Rescale the records from the line containing "You are a computer-use" through the line containing "point(286,356)", and write only those lines out again in full, requests included, with every answer coordinate multiplied by 0.2 and rounded to a whole number, halves rounded up. Leave the pictures out of your answer.

◆ **The input**
####################
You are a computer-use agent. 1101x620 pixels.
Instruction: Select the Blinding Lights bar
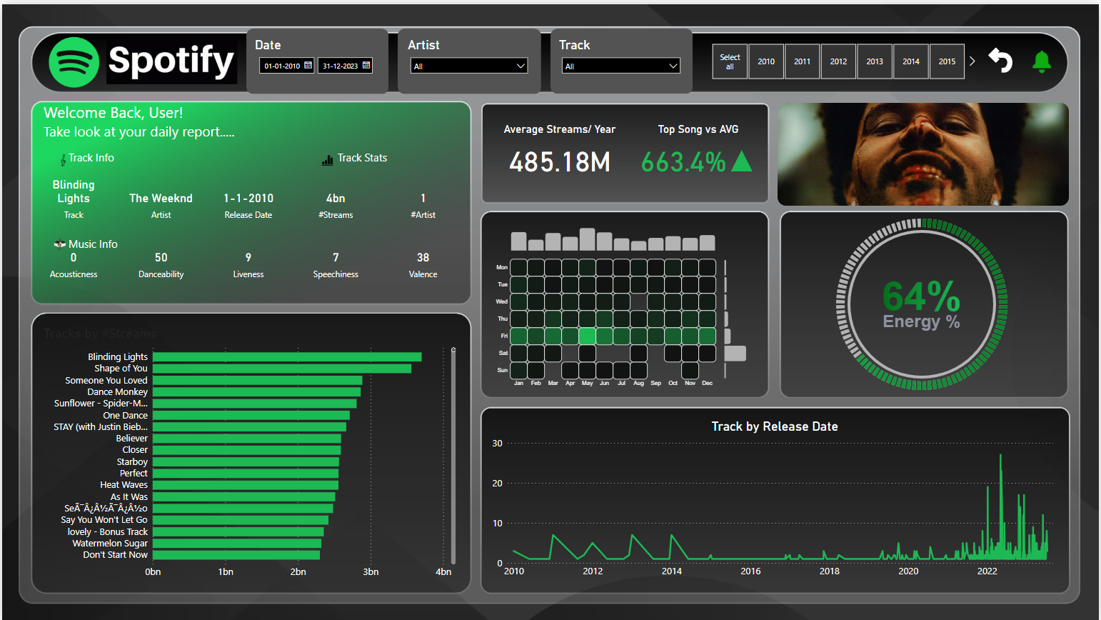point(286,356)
####################
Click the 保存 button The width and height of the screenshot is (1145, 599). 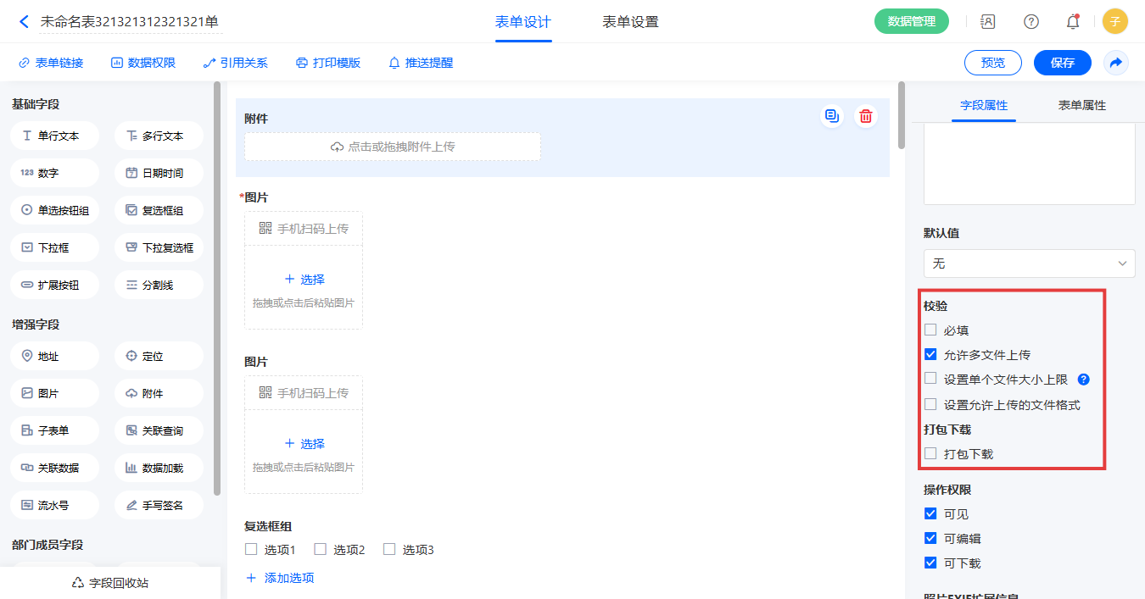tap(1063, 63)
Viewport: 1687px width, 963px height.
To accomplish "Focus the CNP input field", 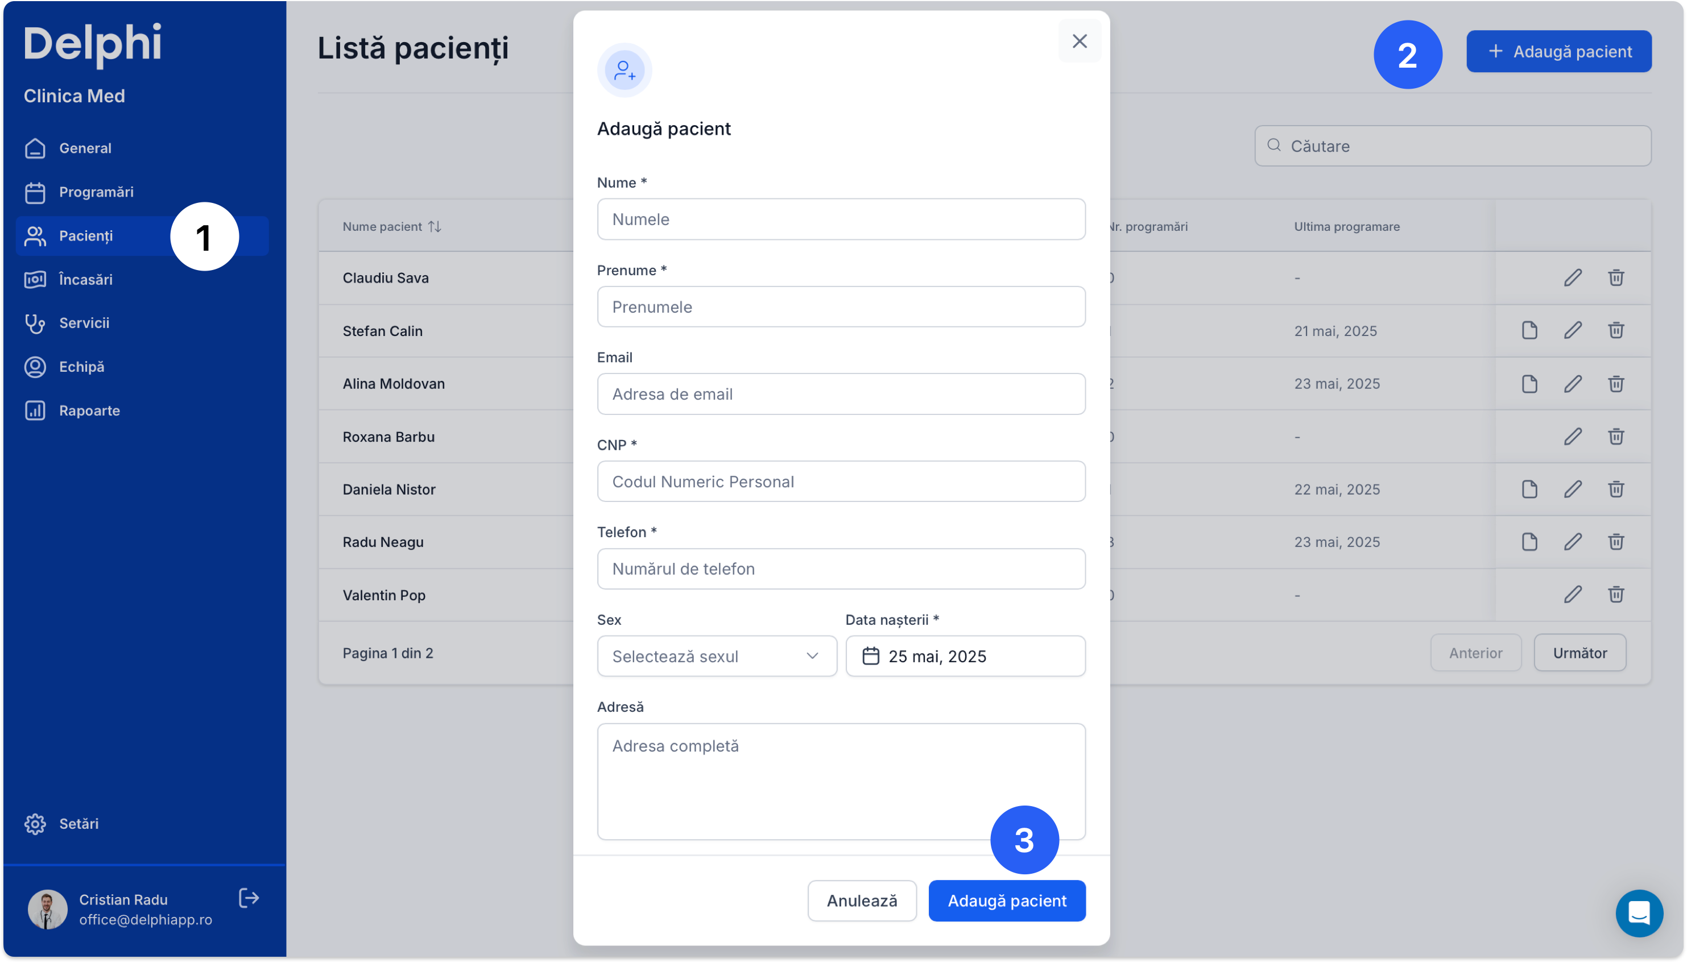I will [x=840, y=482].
####################
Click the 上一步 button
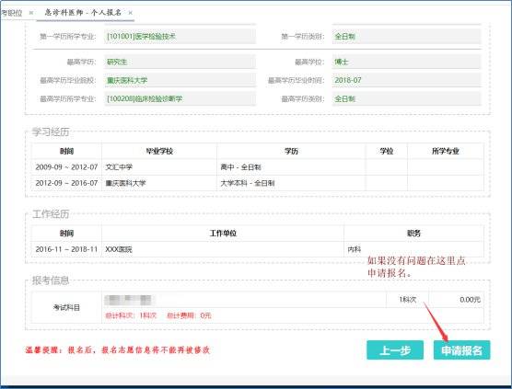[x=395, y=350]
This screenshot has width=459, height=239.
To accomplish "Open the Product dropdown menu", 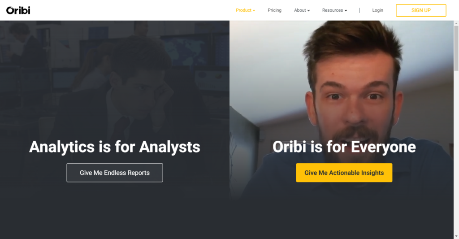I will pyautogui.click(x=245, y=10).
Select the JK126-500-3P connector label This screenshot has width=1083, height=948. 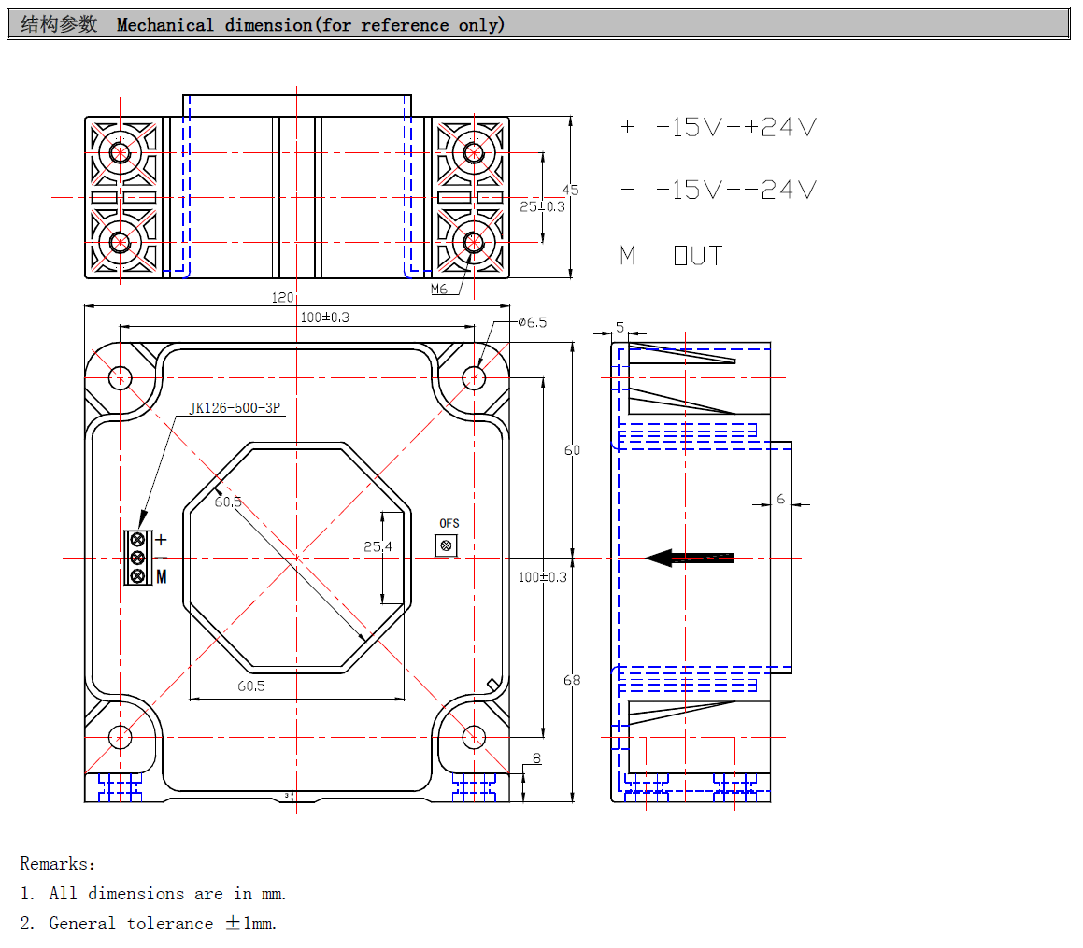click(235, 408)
####################
◆ **Final answer**
You are a computer-use agent. 1101x620 pixels.
Instruction: Select the Blinding Lights bar
point(57,71)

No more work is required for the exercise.